- **EXCERPTED PASSAGE**:
┌──

Q—It is obvious by the intricate and palpable description that you have been to Italy and seen all the amazing towns and sites you show in the book. How did your experiences in Italy define these women and their experiences there?
I know it’s probably a cliché, but it’s true that Italy is a place of miracles, particularly Florence, the seat of the Renaissance. As MacKenzie tries to tell Sara, the energy that propelled the artists and scientists out of the Dark Ages is still there! She insists, and I of course agree, that Florence is a place that makes you believe that “all your dreams can come true.” My royalties made it possible for me to take three trips there during the course of writing this book. The last time I was there almost a month. And I was alone. That’s when the Lord struck me down on the sidewalk, and agape in the form of a handsome young Italian (they’re all handsome!) picked me up carefully, walked me to the famous pastacceria (a combination of a lively cafe and bakery), ordered me a Coke, and sat and chatted with me about the miracle of the Renaissance for forty-five minutes, before surprising me with the gift of four bus tickets! Agape!! It took that experience to teach me why I loved Italy so much—the art is breathtaking, the landscape Celestial, but it is the Florentines with their overflowing love for others that is what makes is truly remarkable and healing. When I learned this, I finally had the reason I was inspired to write this book. Agape opens your heart and prepares you for healing, as you learn a different way of life and step onto “the only way to paradise.”
Q—The Only Way to Paradise is your amazing 12th book! How has your writing evolved along the way? What lessons have you learned or what advice would you like to share with all the writers out there?

└──

- **PROBLEM**:
Pick up the interview about the novel set in Italy at the point where it ends, and continue it.

- **DATA PROVIDED**:
┌──

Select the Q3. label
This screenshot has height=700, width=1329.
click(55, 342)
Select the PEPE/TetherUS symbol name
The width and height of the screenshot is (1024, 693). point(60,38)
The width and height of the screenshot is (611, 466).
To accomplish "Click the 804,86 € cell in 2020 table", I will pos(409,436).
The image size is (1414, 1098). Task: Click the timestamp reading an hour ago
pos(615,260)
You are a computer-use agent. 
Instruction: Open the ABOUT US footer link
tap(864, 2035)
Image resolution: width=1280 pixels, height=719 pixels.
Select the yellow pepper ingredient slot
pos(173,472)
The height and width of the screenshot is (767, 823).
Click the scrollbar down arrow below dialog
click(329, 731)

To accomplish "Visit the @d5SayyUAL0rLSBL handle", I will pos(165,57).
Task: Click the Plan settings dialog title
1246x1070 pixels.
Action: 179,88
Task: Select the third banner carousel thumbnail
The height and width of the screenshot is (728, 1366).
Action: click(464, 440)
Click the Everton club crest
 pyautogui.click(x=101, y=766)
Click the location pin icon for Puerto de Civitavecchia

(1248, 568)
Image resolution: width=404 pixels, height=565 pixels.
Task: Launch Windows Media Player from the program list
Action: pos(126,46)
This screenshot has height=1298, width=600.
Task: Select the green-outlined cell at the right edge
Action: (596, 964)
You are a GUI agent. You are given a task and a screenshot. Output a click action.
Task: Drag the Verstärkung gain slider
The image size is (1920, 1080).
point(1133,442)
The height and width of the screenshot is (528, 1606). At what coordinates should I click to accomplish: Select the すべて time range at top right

└──

- **RESPONSE TO THE TASK**:
Don’t be afraid of “rules.” Don’t compare yourself to others. Take the time and energy necessary to find your own voice. If you want to write anything of significance (and here I must admit that I couldn’t exist without “potato chip books” to soothe my harrowed soul) you need to have something to say, and you need to say it as only you can. How do you find this voice? There is no other way that I know of than to do writing practice. Each day, as soon as possible after arising (this is the time for the most unique thought) take a “trigger” (the first line of a novel, a poem, or even a newspaper story—the Internet has whole sites of writing triggers), set your timer for twenty minutes, and write without stoping. Do not lift your pen from the paper. Do not edit. Write whatever comes into your head.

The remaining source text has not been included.